Ce qui est désolant dans cette logique, c'est qu'elle  consiste à voir la complexité de nos sociétés en ne prenant que deux aspects : le taux de croissance et un problème environnemental parmi d'autres : le changement climatique, fortement contesté par ailleurs.

Revenons sur le coeur de la démonstration de nos merveilleux économistes : le changement, cela coûte cher !

D'abord, cela est toujours vrai : les mutations ont un coût élevé, mais il s'agit d'une évolution vitale, car la stagnation est mortel si on n'a pas su s'adapter à temps.

Ensuite, il est parfaitement absurde de dépenser 48 milliards d'euros uniquement pour un problème climatique controversé, dont les gens ne vivent pas la traduction directe sur leur quotidien (pour l'instant!).  Il serait préférable d'utiliser cet argent AUSSI et SURTOUT pour des réformes radicales qui nous préparent à une évolution inquiétante de notre monde : la concurrence pour l'accès aux ressources.

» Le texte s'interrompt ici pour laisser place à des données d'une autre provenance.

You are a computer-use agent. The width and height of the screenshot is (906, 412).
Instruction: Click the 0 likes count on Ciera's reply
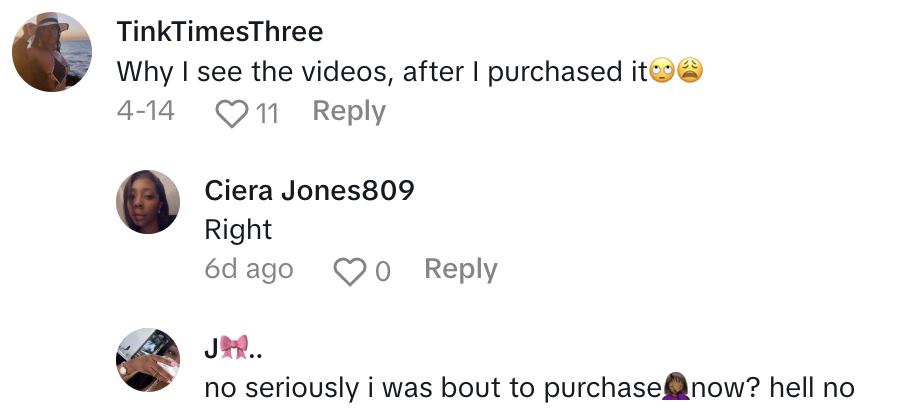382,271
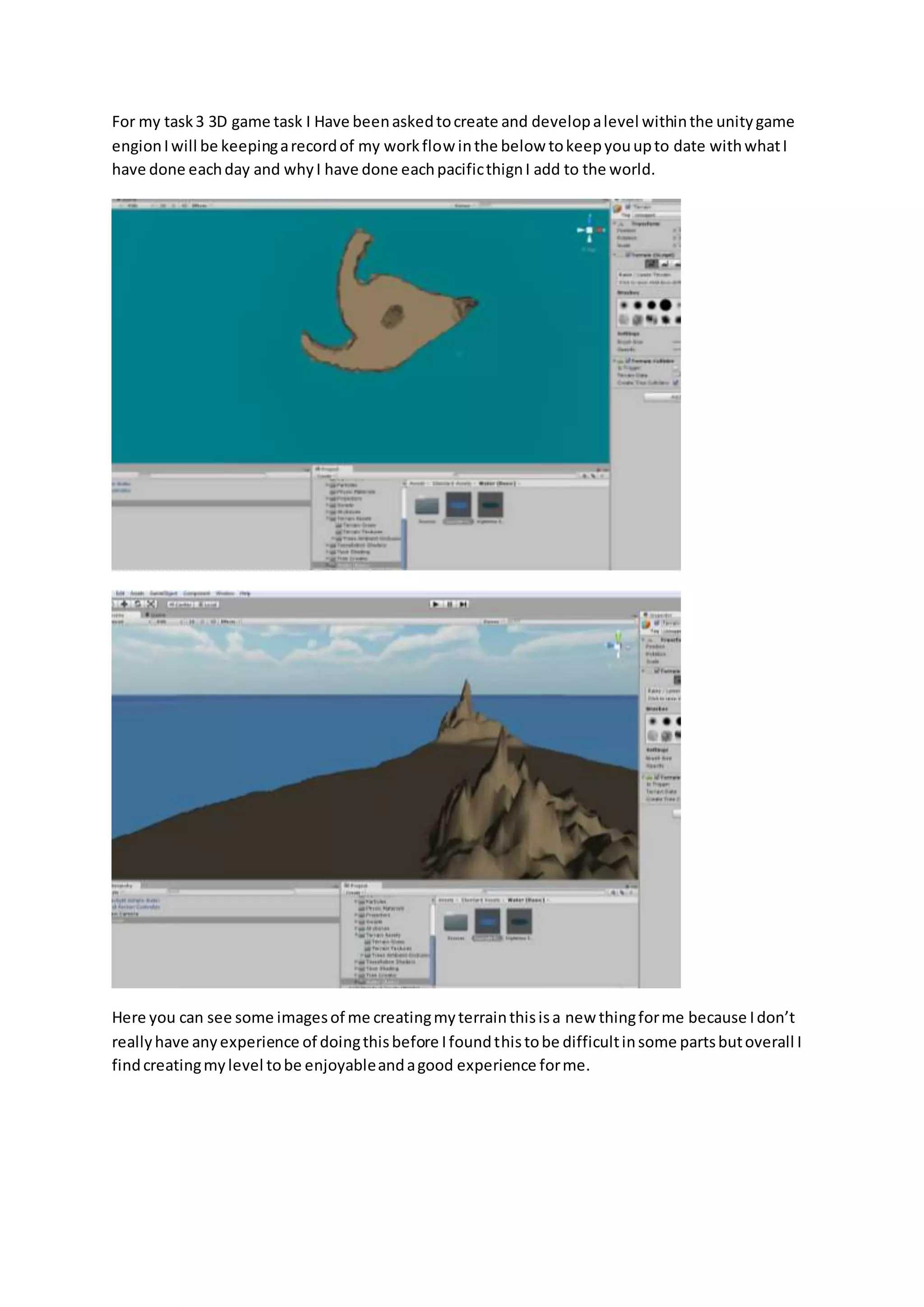Choose the largest round terrain brush, upper inspector
Viewport: 924px width, 1307px height.
click(665, 305)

Sortir du pétrole, passer au renouvelable et au recyclable permet de lutter contre ces risques et ACCESSOIREMENT de lutter contre le changement climatique.

Dans cette perspective, il ne s'agit plus d'un coût pour  chacun d'entre nous et pour la Nation, mais d'un investissement pour l'avenir. 

Sortons de l'obsession climatique qui focalise et monopolise le débat environnemental, et concentre les tirs des "anti-écolo". Parlons plutôt de l'ensemble des problèmes rencontrés et des solutions que l'on peut envisager pour s'en sortir.


 

 

 

 

 

 

 

 

"L’investissement de fonds de relance dans des secteurs comme les technologies économes en énergie, 

les énergies renouvelables, les transports publics, l’agriculture raisonnée, le tourisme respectueux de 

l’environnement et la gestion durable des ressources naturelles, y compris les écosystèmes et la biodiversité, reflète 

la conviction qu’une économie verte peut créer de nouvelles industries dynamiques, des emplois de qualité, une 

croissance des revenus tout en atténuant les changements climatiques, s’y adaptant et arrêtant la perte de biodiversité.    

Ces investissements devraient être revus à la hausse dans tous les pays et être soutenus par des instruments politiques 

nationaux et internationaux et des mesures d’incitation."